BRIEF »
Answer the following questions from the text on the Chain Home radar network:
(a) How many people were on the staff at Bawdsey Manor by August 1936?
(b) By April 1937, at what distance was Chain Home detecting aircraft?
(c) Who built the water-cooled tetrode valves used in the output stage of the transmitters?

QUOTED TEXT »
start

The move to Bawdsey Manor was complete by May 1936. By August 1936 the staff was up to 20 people, including a sharp young physics student from Imperial College named Robert Hanbury Brown. Watson-Watt focused on recruiting scientists for the effort, which encouraged "thinking outside the box", but later on the researchers would be embarrassed to find out that their electronic designs were naive by industry standards. They were, however, a bright and energetic group, and Watson-Watt proved to be a fine and respected technical manager who got the best out of them.
Most of the work was on developing the network of radar stations, which were named "Chain Home (CH)", though in 1940 they would also be assigned the formal designation "Air Ministry Experimental Station (AMES) Type 1". Bowen also worked in a part-time fashion on a pet project, a radar system that could be carried by an aircraft. Work on Chain Home didn't go well through the rest of 1936. After a disappointing demonstration in September that provoked strong criticisms from Tizard, the group redoubled its efforts.
By April 1937, Chain Home was working much more reliably and was detecting aircraft 160 kilometers (100 miles) away. By August 1937, three CH stations were in operation, one at Bawdsey itself, and the other two at Canewdon and Dover, with the network blanketing the western approaches to London.
* The stations could be tuned to four different wavelength bands in the range from 15 meters to 10 meters (20 MHz to 30 MHz). The bandwidth could be set to 500 kilohertz (kHz), 200 kHz, or 20 kHz. A CH station did not look like a modern radar station, instead resembling a "farm" of radio towers. There were four (later reduced to three) metal transmitter towers in a line, and four wooden receiver towers arranged in a rhomboid pattern.
The transmitter towers were about 107 meters (350 feet) tall and spaced about 55 meters (180 feet) apart, with cables strung from one tower to the next to hang a "curtain" of horizontally positioned half-wave transmitter dipoles, transmitting horizontally polarized radio waves. The curtain included a main array of eight horizontal dipole transmitting antennas above a secondary "gapfiller" array of four dipoles. The gapfiller array was required because the main transmitter array had a "hole" in its coverage at low angles. The operator could switch between the two arrays as needed.
The transmitting antenna arrangement not only simplified construction, but it was felt that a horizontally polarized wave would give a better indication on a aircraft, which was a horizontal target when in normal flight. The output stage of the transmitters used special tetrode "valves" (vacuum tubes) built by Metropolitan Vickers of the UK that were water cooled. An air pump system was used to maintain a vacuum in these valves, permitting them to be opened up so the filaments could be replaced when they burned out. A complete backup transmitter unit was provided to ensure that the radar stayed in operation at all times.

end

Entries taken from a collection »
start

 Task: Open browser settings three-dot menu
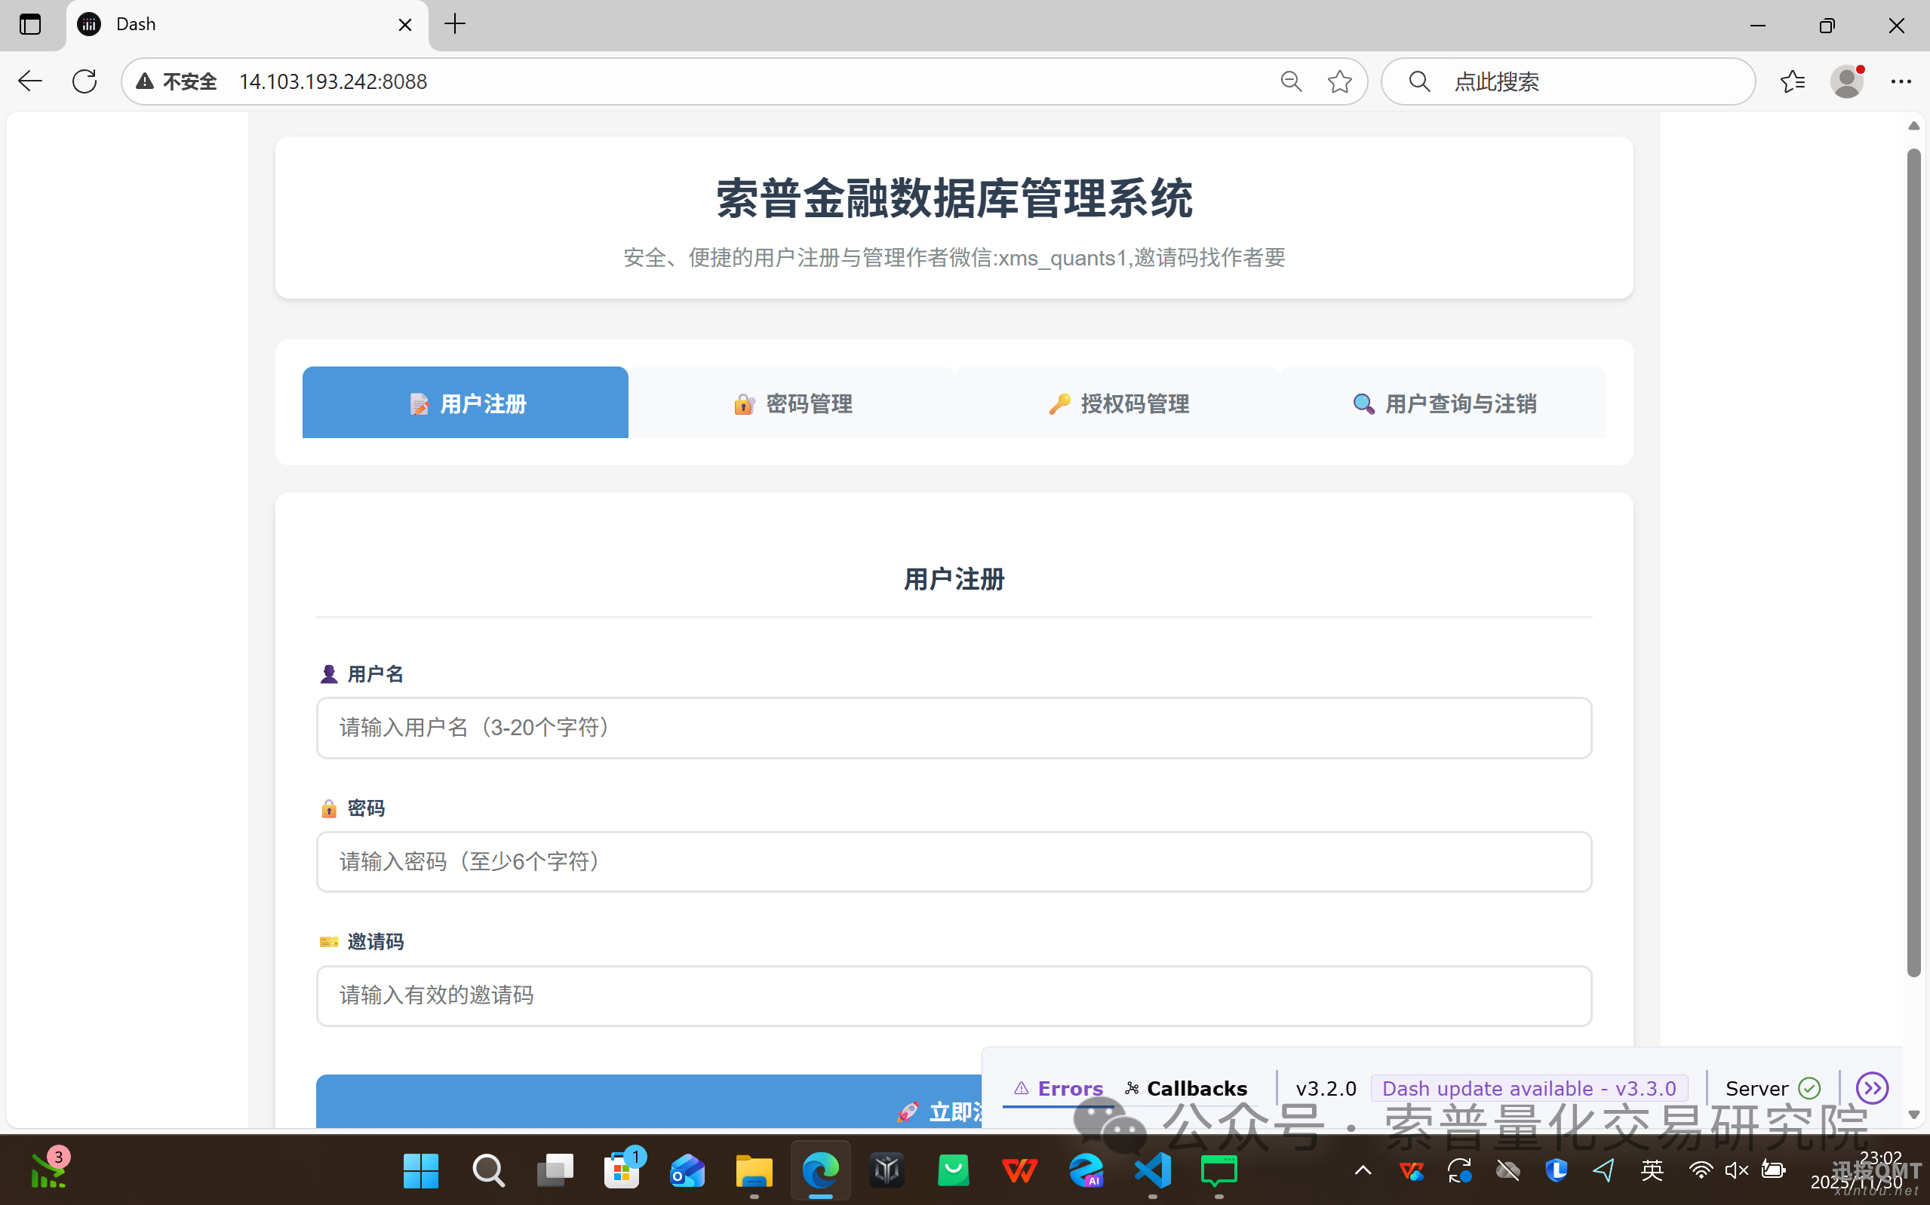pos(1901,81)
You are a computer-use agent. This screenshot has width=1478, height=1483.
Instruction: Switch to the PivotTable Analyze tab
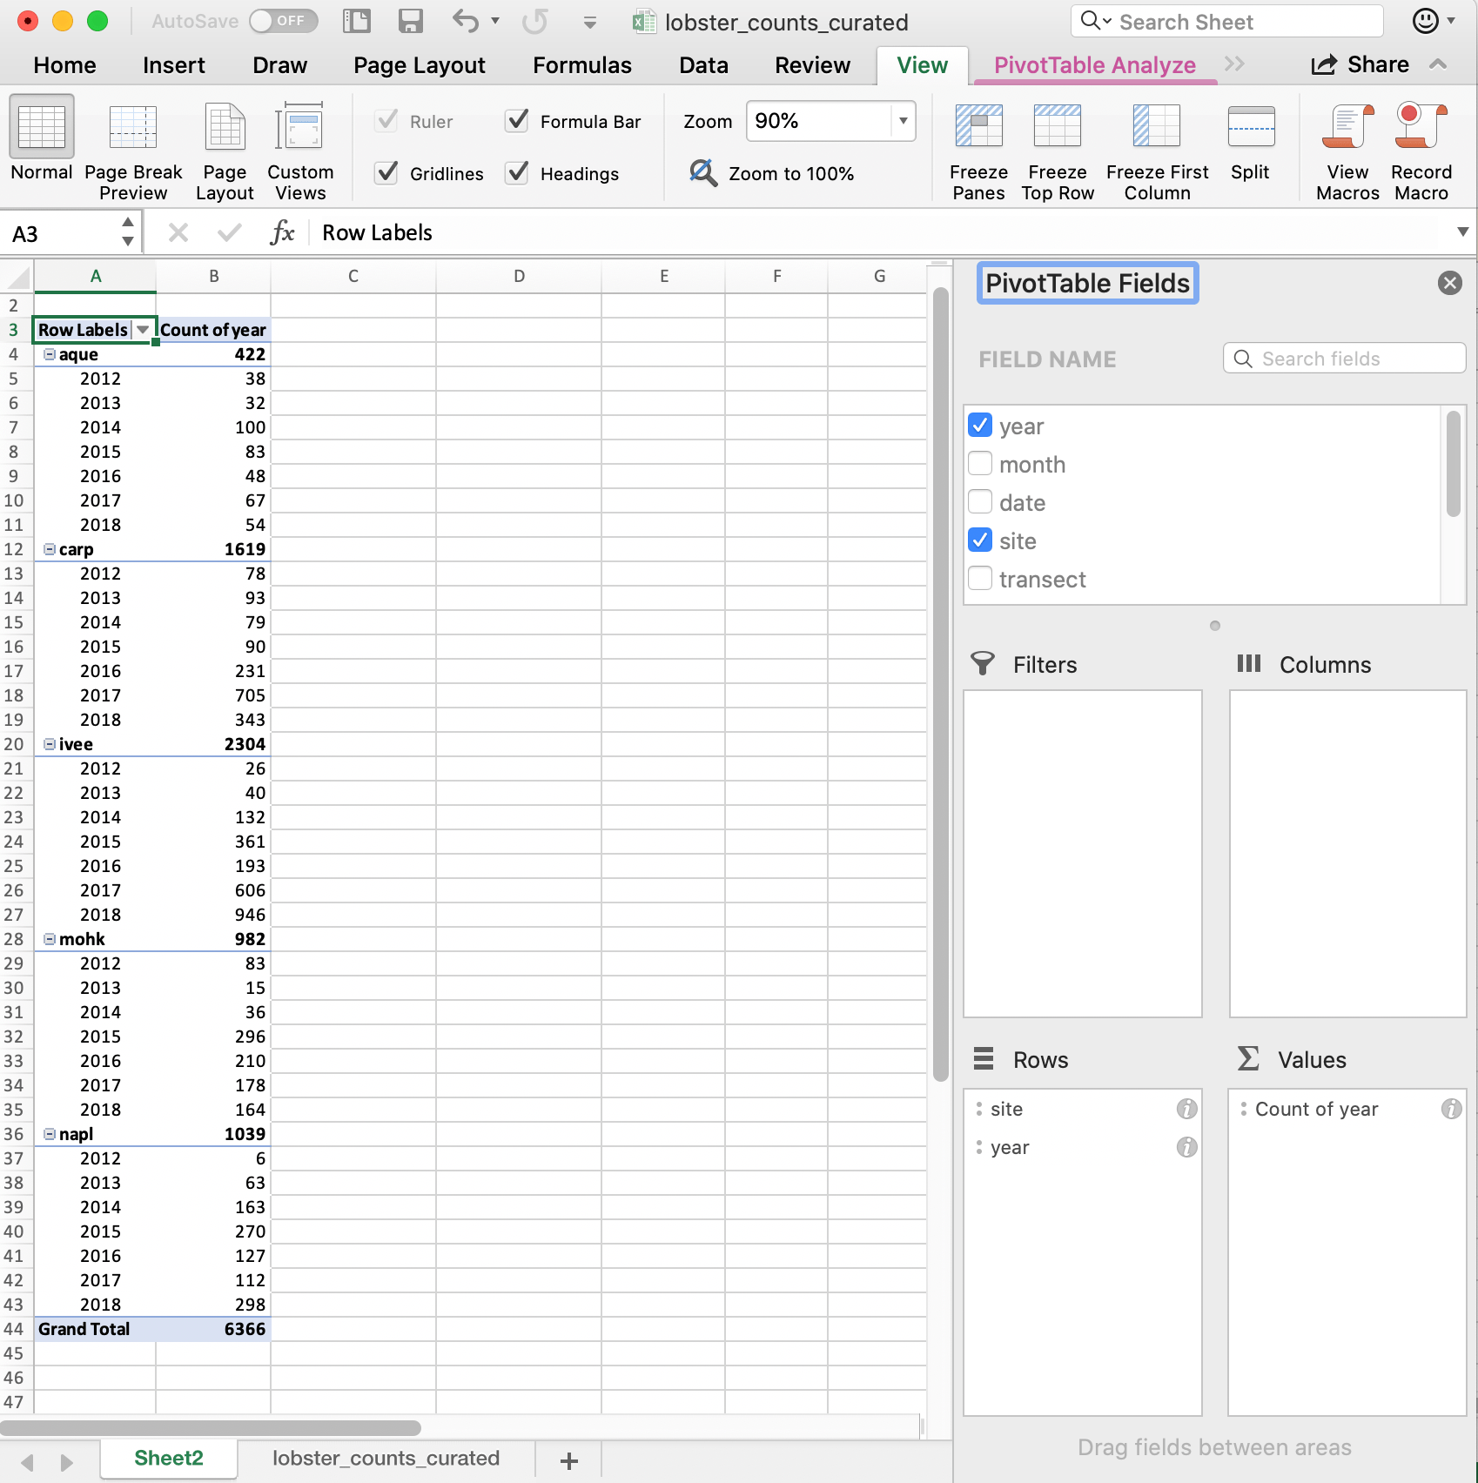coord(1095,64)
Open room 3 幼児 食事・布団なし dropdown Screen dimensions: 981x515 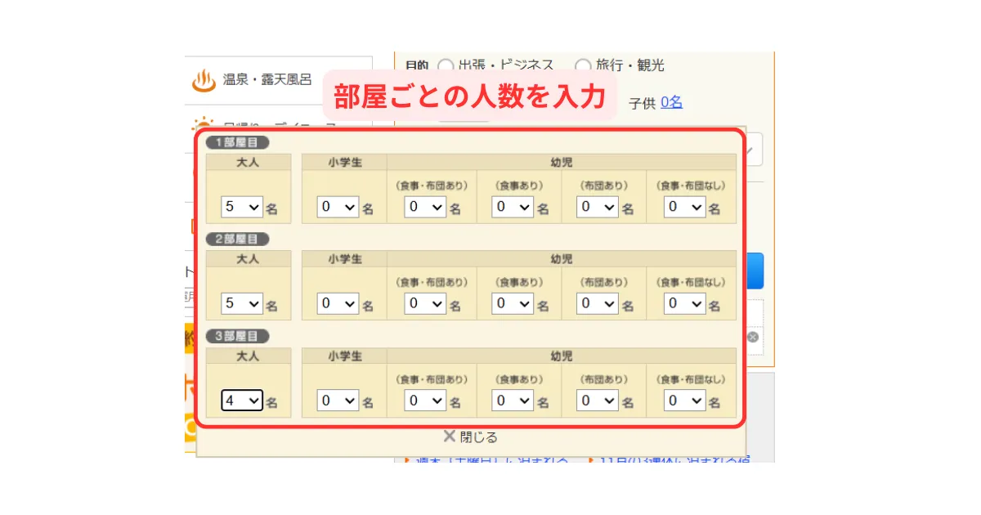coord(684,401)
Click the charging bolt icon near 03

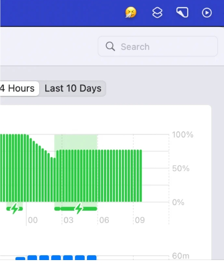pos(79,208)
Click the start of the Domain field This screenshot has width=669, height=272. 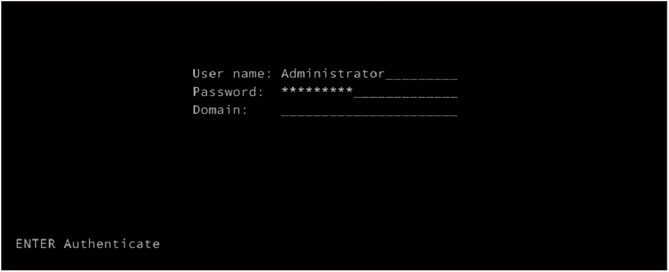pyautogui.click(x=284, y=111)
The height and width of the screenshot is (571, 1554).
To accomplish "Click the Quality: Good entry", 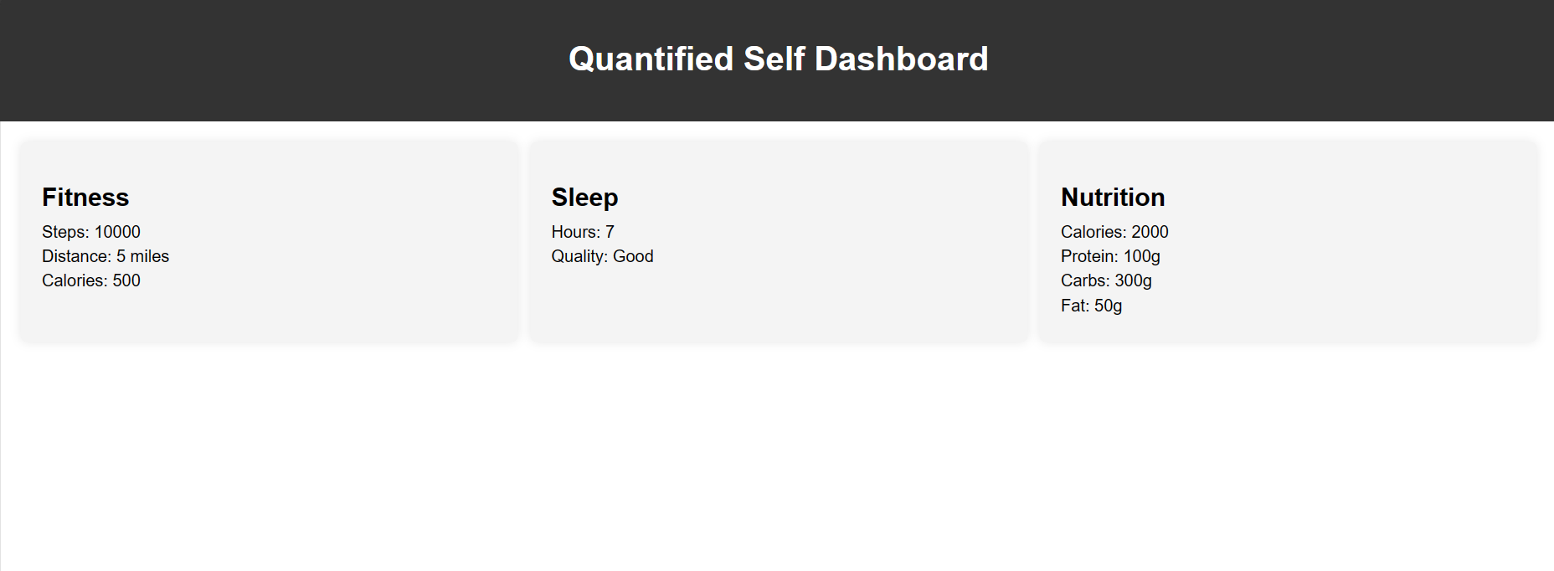I will [x=602, y=256].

end

RESULT »
(a) 20 people.
(b) 160 kilometers (100 miles).
(c) Metropolitan Vickers of the UK.